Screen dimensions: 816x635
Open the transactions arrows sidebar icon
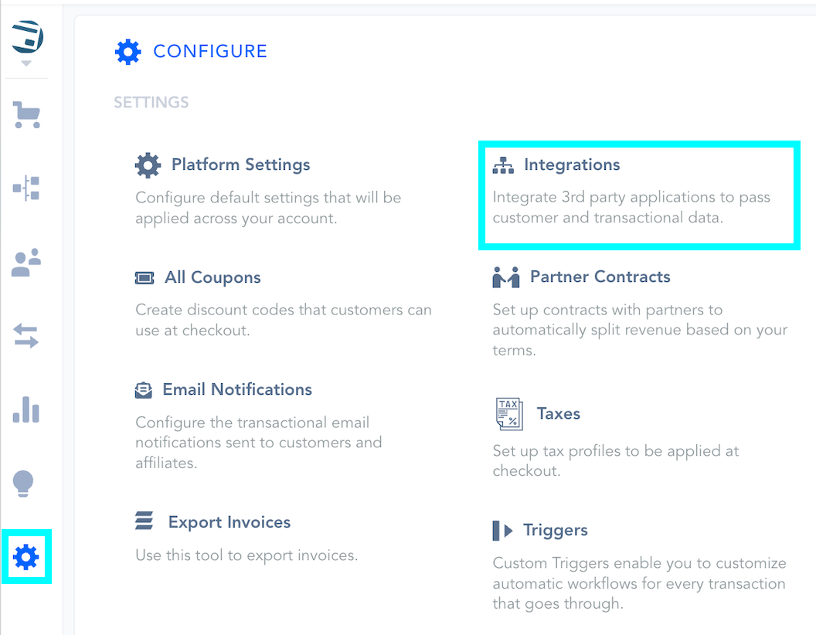click(26, 336)
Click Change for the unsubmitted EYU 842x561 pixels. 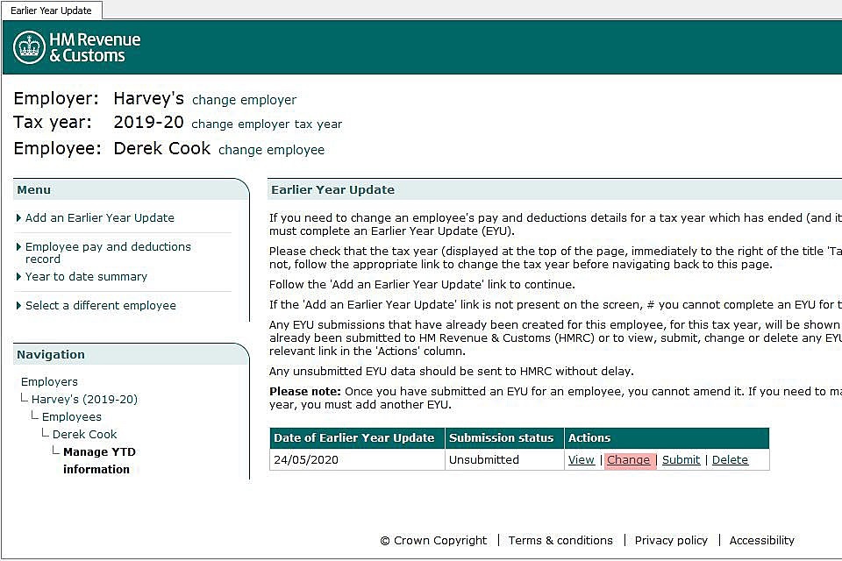pyautogui.click(x=628, y=459)
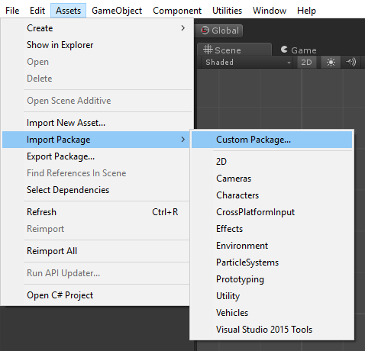Switch the Global pivot orientation toggle
Image resolution: width=365 pixels, height=351 pixels.
pyautogui.click(x=220, y=31)
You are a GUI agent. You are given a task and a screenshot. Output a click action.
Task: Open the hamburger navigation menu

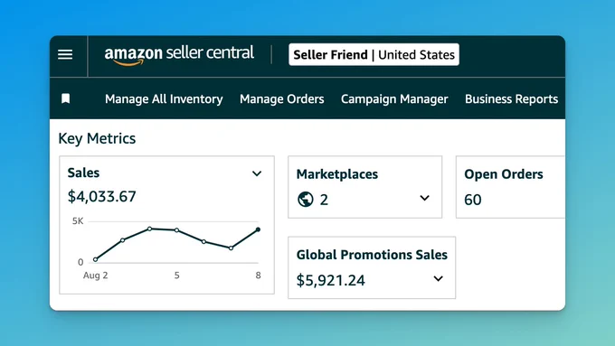[65, 54]
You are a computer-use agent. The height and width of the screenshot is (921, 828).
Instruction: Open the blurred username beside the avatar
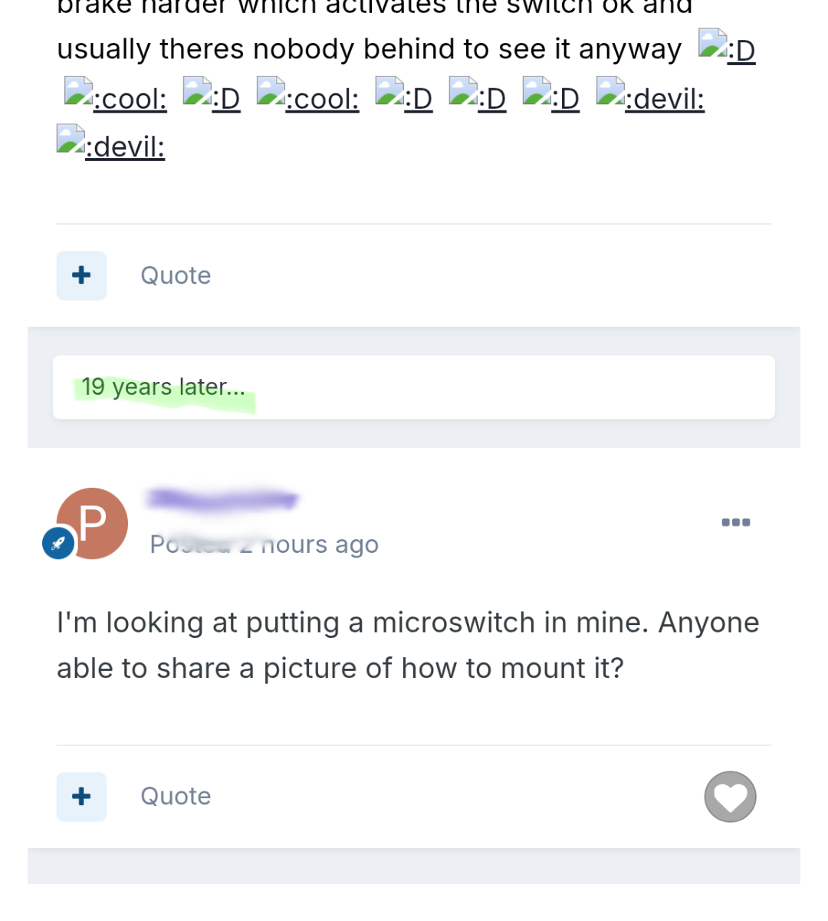[222, 500]
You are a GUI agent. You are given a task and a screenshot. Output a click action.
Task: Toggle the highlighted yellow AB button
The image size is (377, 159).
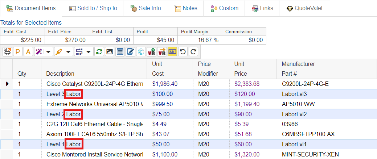coord(172,52)
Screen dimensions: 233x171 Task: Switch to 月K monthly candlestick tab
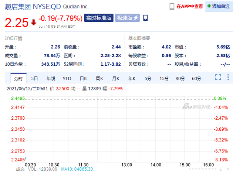coord(116,78)
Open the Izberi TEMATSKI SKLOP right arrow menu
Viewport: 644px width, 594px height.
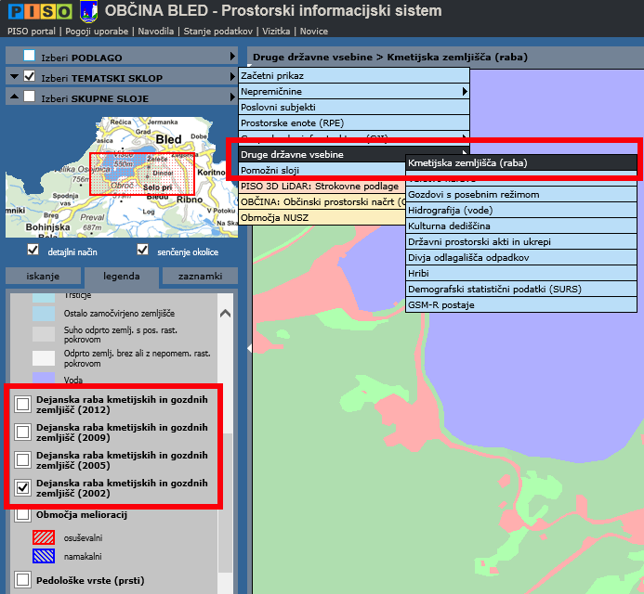coord(232,77)
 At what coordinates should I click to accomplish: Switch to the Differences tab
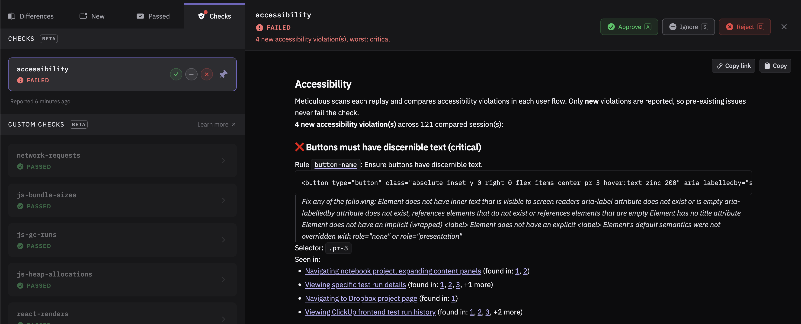coord(31,16)
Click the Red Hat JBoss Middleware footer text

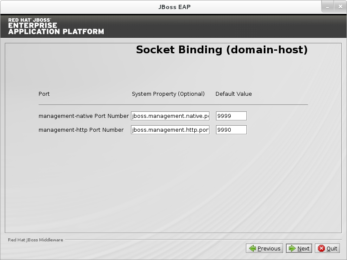(36, 240)
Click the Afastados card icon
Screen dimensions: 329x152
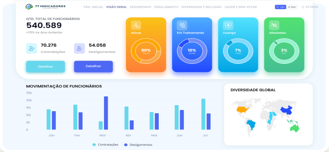(274, 26)
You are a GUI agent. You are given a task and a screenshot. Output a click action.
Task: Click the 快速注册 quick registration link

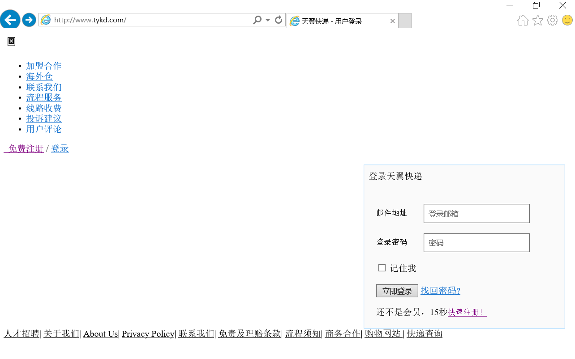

**WHAT NEEDS TO BE DONE**
Could you repeat exactly the lines from the one containing "Open the Izberi" through the last line of the records, both included, without the pictures?

**ANSWER AREA**
Open the Izberi TEMATSKI SKLOP right arrow menu
Viewport: 644px width, 594px height.
coord(232,77)
 At what coordinates should I click to accomplish: Switch to the Differences tab
coord(31,16)
Click the Red Hat JBoss Middleware footer text

(36, 240)
Click the Afastados card icon
Screen dimensions: 329x152
(274, 26)
You are a GUI agent. You are given a task and a screenshot. Output a click action.
Task: Click the 快速注册 quick registration link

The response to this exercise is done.